Pharmacological control of therapeutic transgene expression
Major neurodegenerative disorders like Alzheimer´s or Parkinson´s disease are characterized by a multifaceted etiology and disease progression. Thus, it is unlikely that a single target will be identified, modification of which might halt disease progression or even revert symptoms in the majority of idiopathic patients. To circumvent this issue, neurotrophic factors (NTFs), that are able to stimulate multiple survival-promoting pathways are considered a valuable option to prevent further loss of neurons and even to restore neuronal functionality. However, the enormous potency of these molecules is a solid basis for side effects as well. As NTFs cannot cross the blood-brain-barrier, their expression within the CNS by means of gene therapy is currently considered the optimal route of delivery. As a drawback, gene therapy in its current layout is an irreversible process, meaning that in case of excess supply of NTFs, expression cannot be stopped, nor can the expression level be regulated according to individual patient´s needs.
In order to provide an alternative, we have developed and further optimized an AAV vector system that takes advantage of pharmacological control over transgene expression. The FDA-approved human drug Mifepriston (Mfp), a synthetic steroid, controls expression of the neurotrophic factor GDNF through the so-called “GeneSwitch”, enabling us to tightly control the level and duration of GDNF expression in the brain. The system has proven to work favorably in a rat model of Parkinson´s disease, providing robust recovery from motor impairments (Maddalena et al, Mol Ther Nucl Acids, 2013; Tereshchenko et al, Neurobiol Dis, 2014; Chen et al, Exp Neurol, 2018). While in the immune-privileged environment of the human brain it is unlikely that the short yeast-derived peptide component of the “GeneSwitch” provokes immunological consequences, we still consider it to be necessary to conduct immunological studies in non-human primates, which are underway to demonstrate safety. Prove of absence of peripheral immunity against the “GeneSwitch” would also enable use of this regulated gene therapy concept in organs outside the CNS.
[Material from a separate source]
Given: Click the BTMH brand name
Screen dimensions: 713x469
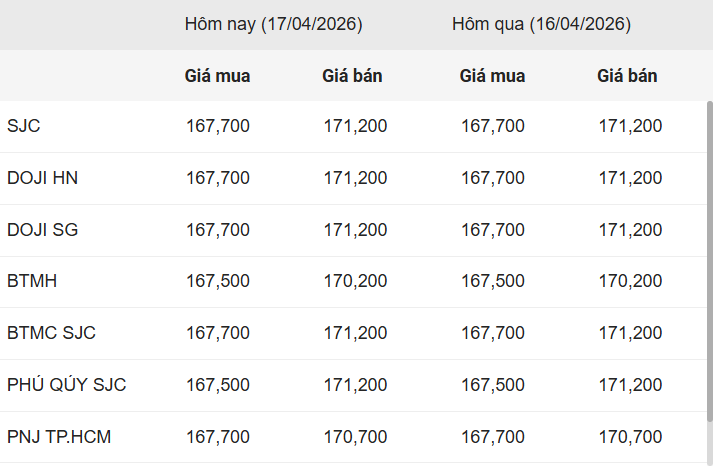Looking at the screenshot, I should pyautogui.click(x=32, y=281).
Pharmacological control of neurotrophic factor expression
- A) The principle of regulated GDNF expression is shown to demonstrate that different levels of Mifepristone can induce GDNF levels over two orders of magnitude.
- B) Basic principle of “GeneSwitch”-regulated expression. Both transcription units fit into a single AAV vector genome, and need a certain spatial configuration in order to allow for high-level but background-free GDNF expression. The “GeneSwitch” fusion protein consists primarily of human components, except for about 70 amino acids of the yeast DNA binding domain. Therefore, immunological studies in immunocompetent organs of non-human primates must now prove that this peptide will not be immunogenic in humans.